Al Comune si chiede se l’amministratore della ditta sia indagato dalla Procura di Cassino

JESI, 30 gennaio 2019 – Si fanno sentire i residenti del quartiere San Giuseppe dove sono in corso i lavori per la costruzione della contestata Torre Erap.

«Quartiere abbandonato e devastato», spiega il MeetUp Spazio Libero che già lo scorso ottobre, insieme al comitato Parco del Granita, aveva chiesto al Comune un incontro.

«Avevamo capito che si sarebbe proceduto con un intervento che avrebbe interessato l’area verde per ricavare parcheggi al posto dei giardini pubblici – fanno sapere -. Pochi giorni dopo, ritenendo che i residenti non fossero degni di alcuna risposta, si è preferito procedere con le ruspe all’abbattimento selvaggio di alberi e siepi, comprese le specie protette, la cui presenza era stata da noi inutilmente segnalata: il comune di Jesi è stato così sanzionato dai Carabinieri Forestali per il mancato rispetto delle norme».

A dare notizia della sanzione era stato il gruppo consiliare di Jesi in Comune: «Non fosse stato per le fotografie che abbiamo scattato nel cantiere della Torre Erap e per l’accesso agli attinessuno si sarebbe accorto che a San Giuseppe sono stati tagliati alberi più del previsto».

Per il MeetUp l’Amministrazione non ha ascoltato i cittadini preferendo «distruggere in tutta fretta l’unica area verde della zona, promettendo ai residenti numerosi parcheggi che, però, a tre mesi di distanza non si sa che fine abbiano fatto. Da settimane non si vede più neppure un operaio a lavorare nel cantiere».
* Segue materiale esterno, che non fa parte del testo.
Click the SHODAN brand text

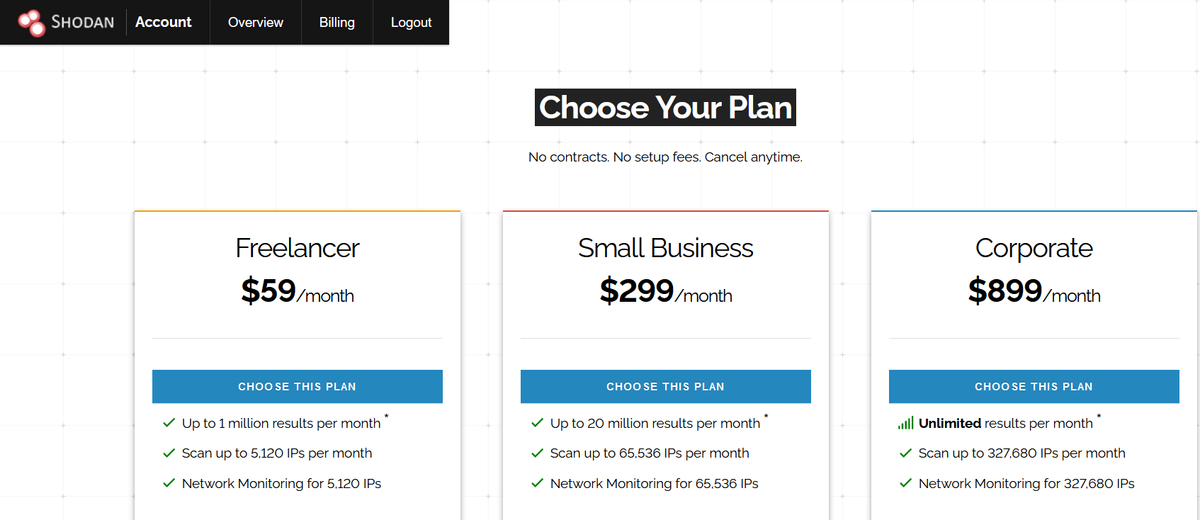(82, 22)
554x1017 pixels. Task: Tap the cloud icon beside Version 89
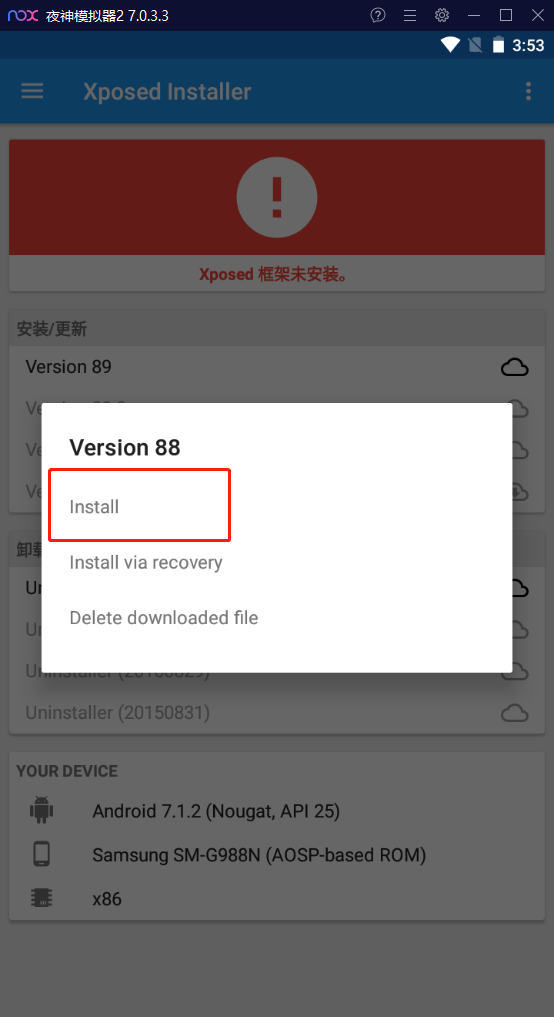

Il punto lo si fa anche su un altro aspetto: «Chiediamo se l’amministratore unico e legale rappresentante della Pro. Lav. srl di Latina, impresa edile che si è aggiudicata l’appalto per la costruzione della Torre Erap, sia la stessa persona (o un omonimo) rispetto a un imprenditore edile che con la ditta A&PP di Latina avrebbe avuto un cantiere sequestrato dall’Autorità giudiziaria a Gaeta e risulterebbe essere indagato, insieme ad altri, dalla Procura di Cassino per reati legati all’ottenimento della concessione edilizia».